PROBLEM
Print the stretch of rows from the line containing "You are a computer-use agent. The width" through the line containing "point(615,21)", reproducing each line as it appears.

### SUPPLIED INFORMATION

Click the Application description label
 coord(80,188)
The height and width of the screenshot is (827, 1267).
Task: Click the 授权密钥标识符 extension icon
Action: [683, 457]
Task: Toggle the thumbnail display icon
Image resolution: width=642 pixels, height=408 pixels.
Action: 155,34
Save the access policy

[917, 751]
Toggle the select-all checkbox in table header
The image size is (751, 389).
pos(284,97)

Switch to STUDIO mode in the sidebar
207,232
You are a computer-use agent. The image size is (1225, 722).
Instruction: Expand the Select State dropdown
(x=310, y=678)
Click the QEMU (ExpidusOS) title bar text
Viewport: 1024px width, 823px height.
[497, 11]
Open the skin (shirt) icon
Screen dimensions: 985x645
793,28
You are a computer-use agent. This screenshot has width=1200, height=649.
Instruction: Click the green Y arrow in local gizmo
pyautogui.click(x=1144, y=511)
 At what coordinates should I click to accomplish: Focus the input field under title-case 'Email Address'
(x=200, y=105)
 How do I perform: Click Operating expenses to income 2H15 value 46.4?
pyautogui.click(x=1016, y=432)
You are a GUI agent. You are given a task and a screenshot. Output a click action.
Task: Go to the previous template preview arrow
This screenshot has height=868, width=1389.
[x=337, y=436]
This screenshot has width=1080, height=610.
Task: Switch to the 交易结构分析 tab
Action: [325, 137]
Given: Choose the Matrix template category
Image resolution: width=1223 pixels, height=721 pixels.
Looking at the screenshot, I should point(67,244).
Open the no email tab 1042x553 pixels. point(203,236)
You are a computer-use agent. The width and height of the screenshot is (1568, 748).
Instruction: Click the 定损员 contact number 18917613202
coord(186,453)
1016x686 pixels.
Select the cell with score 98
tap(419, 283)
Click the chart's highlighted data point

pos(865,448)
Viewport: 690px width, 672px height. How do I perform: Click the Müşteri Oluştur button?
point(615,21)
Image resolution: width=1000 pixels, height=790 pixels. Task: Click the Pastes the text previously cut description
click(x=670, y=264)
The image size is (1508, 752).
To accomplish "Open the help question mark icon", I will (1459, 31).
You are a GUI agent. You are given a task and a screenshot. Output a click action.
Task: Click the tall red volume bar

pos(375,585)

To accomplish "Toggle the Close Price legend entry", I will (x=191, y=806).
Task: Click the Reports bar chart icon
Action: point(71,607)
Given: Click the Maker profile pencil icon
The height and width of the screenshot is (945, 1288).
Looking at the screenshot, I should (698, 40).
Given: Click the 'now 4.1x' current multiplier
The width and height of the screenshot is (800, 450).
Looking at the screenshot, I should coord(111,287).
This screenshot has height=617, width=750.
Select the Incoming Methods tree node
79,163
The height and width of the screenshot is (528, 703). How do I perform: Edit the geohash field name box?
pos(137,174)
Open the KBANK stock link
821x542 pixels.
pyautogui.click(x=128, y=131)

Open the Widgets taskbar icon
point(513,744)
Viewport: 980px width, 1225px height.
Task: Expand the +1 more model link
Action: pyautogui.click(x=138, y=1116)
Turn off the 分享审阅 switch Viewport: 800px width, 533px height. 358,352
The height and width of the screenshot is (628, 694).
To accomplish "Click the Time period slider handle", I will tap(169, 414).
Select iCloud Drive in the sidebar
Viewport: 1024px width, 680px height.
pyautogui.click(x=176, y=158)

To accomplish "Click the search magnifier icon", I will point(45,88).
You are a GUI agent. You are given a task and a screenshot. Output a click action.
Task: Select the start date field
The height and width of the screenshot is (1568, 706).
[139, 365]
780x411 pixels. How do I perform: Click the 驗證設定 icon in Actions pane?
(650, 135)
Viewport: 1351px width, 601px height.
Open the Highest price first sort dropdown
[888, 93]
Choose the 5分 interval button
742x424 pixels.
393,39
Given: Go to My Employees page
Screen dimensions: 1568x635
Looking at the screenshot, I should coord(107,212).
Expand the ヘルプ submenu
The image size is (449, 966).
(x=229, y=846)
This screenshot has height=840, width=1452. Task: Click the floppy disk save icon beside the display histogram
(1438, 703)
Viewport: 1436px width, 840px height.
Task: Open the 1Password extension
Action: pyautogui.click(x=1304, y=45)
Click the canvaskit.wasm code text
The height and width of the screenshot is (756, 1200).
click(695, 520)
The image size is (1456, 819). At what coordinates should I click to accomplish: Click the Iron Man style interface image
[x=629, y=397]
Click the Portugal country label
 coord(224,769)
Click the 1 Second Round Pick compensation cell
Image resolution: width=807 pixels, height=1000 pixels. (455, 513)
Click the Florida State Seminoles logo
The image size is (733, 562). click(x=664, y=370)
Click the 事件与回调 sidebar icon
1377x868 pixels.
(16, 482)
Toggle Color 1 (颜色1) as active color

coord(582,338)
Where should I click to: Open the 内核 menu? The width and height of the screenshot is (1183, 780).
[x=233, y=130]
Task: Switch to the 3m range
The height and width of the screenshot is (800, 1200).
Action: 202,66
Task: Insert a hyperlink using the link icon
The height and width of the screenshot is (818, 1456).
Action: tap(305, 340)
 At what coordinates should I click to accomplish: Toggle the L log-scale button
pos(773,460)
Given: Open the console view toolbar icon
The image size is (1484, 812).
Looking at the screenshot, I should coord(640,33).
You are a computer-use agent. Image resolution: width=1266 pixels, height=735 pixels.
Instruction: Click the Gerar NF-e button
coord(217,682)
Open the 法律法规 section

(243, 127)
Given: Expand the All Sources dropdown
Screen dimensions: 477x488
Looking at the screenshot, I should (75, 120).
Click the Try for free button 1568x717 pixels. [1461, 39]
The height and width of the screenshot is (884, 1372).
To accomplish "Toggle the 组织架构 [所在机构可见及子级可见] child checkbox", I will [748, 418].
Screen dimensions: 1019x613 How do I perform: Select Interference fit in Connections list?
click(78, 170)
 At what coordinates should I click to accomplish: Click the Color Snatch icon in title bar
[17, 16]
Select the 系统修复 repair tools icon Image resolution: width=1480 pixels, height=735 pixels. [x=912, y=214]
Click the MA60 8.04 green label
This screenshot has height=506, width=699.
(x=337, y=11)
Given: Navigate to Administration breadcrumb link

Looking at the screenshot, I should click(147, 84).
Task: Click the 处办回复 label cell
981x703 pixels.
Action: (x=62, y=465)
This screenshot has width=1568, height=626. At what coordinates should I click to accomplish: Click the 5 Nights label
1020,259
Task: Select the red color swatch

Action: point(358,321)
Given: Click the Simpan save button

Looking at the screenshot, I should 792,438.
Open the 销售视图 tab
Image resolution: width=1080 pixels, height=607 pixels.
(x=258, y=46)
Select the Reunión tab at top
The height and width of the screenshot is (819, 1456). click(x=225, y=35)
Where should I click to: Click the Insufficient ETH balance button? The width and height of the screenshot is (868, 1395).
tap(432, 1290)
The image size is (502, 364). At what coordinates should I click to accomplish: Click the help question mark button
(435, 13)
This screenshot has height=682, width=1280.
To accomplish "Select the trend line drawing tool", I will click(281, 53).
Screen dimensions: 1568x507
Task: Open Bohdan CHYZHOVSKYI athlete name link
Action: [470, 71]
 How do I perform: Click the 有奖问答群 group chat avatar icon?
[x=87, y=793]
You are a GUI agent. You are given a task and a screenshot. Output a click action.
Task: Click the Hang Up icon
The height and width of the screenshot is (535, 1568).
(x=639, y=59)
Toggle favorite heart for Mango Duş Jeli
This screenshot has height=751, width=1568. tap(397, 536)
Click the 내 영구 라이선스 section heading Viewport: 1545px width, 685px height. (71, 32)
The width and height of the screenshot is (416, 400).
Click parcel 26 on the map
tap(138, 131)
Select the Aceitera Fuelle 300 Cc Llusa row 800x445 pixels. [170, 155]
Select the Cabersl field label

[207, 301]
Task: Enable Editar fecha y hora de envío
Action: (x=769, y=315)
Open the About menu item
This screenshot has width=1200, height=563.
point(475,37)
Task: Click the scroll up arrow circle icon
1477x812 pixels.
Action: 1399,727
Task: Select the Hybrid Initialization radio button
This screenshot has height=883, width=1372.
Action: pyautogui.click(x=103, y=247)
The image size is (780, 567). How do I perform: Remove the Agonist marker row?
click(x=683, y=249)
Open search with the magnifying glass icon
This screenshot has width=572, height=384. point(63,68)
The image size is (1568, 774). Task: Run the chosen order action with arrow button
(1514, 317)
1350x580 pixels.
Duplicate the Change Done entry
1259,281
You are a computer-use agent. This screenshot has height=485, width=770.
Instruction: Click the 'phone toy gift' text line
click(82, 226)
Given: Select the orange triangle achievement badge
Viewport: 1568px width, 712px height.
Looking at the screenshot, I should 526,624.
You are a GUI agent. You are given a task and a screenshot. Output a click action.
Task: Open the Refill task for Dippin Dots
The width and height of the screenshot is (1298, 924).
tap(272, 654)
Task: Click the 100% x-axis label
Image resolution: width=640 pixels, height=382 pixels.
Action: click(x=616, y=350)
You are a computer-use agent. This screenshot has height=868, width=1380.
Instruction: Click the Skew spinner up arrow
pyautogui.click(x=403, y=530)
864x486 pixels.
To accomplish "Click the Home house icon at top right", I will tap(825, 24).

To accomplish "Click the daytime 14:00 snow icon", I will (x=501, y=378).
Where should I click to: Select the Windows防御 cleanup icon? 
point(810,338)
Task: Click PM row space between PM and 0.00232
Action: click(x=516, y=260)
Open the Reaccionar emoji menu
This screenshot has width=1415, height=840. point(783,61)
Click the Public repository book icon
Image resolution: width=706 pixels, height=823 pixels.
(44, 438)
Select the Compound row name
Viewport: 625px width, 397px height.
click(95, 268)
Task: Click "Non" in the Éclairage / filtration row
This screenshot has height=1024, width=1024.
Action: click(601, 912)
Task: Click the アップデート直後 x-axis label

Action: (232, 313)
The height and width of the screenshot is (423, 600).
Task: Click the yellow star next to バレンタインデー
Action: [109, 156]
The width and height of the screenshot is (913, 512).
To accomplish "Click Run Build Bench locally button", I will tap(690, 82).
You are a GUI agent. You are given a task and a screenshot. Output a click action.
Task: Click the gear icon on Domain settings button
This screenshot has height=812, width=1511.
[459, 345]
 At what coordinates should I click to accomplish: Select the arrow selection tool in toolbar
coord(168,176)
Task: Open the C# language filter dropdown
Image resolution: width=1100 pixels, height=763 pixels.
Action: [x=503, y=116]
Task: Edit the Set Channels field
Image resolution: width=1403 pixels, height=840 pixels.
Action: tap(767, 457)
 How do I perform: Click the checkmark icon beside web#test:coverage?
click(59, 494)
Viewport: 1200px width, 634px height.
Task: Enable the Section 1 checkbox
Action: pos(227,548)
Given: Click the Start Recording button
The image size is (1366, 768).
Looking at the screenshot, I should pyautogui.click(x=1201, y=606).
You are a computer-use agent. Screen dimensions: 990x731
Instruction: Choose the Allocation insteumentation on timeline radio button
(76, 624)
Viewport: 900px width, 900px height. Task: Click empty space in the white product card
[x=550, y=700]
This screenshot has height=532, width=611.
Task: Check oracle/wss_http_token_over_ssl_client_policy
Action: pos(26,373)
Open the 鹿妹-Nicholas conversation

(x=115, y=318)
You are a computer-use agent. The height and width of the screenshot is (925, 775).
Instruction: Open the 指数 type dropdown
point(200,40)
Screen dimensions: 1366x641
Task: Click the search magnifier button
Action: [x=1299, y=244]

######

EXERCISE RESULT
You are a computer-use agent. The width and height of the screenshot is (1568, 748).
Instruction: Click the 定损员 contact number 18917613202
coord(186,453)
1016x686 pixels.
Select the cell with score 98
tap(419, 283)
Click the chart's highlighted data point

pos(865,448)
Viewport: 690px width, 672px height. How do I perform: Click the Müşteri Oluştur button?
point(615,21)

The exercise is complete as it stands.